Debugging Artifact Issues#
When things go wrong with artifacts, it’s usually one of a few issues. First, verify your glob patterns actually match files. A common mistake is using **/* when you meant **/ (directory recursion). Test your patterns locally before committing them.
Second, check file permissions. If CodeBuild can’t read a file due to permissions, it silently skips it. Ensure your build process outputs files that the CodeBuild service role can access.
Third, understand that artifact paths are relative to your source directory, not your working directory. If your build outputs files to /tmp/output, your artifact pattern should reference the relative path from the source root.
Finally, monitor your S3 bucket for unexpected growth. Enable S3 CloudTrail logging or use S3 inventory reports to understand what’s accumulating. You’d be surprised how quickly test outputs, logs, and build artifacts can consume storage and inflate your AWS bill.
Putting It All Together#
The key to effective artifact management in CodeBuild is understanding what you’re trying to achieve with each output.
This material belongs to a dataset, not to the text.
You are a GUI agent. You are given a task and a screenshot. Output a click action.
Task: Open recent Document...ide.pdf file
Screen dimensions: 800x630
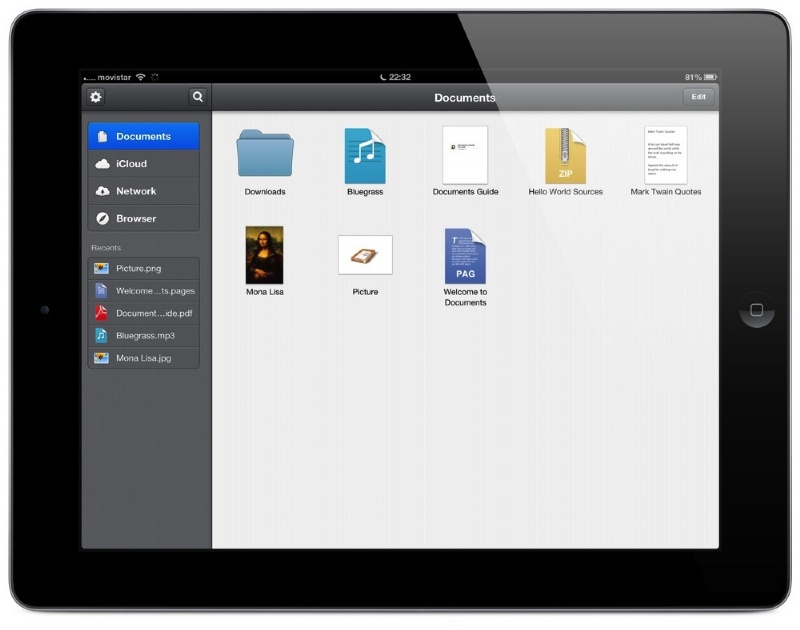point(143,313)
Ask yourself: Do I need this for deployment? For debugging? For compliance? For how long? How large is it? Does it contain sensitive information?
Caching is almost always worth implementing—it’s one of the easiest performance wins in your CI/CD pipeline. Start with local cache for development, then move to S3 cache for production pipelines. Set up periodic cache invalidation to prevent stale dependencies from causing subtle bugs.
For artifacts, be intentional. Don’t store everything just because you can. Use base-directory and discard-paths to keep your S3 structure clean and predictable. Implement lifecycle policies on your artifact buckets to automatically delete old outputs. And where possible, leverage specialized services—ECR for Docker images, CodeArtifact for language-specific packages—rather than treating S3 as a general-purpose artifact repository.
The builds that run fastest and cost the least aren’t the ones where nothing is cached; they’re the ones where caching and artifact strategies are thoughtfully aligned with actual operational needs. As you design your CI/CD pipelines, let that principle guide your decisions.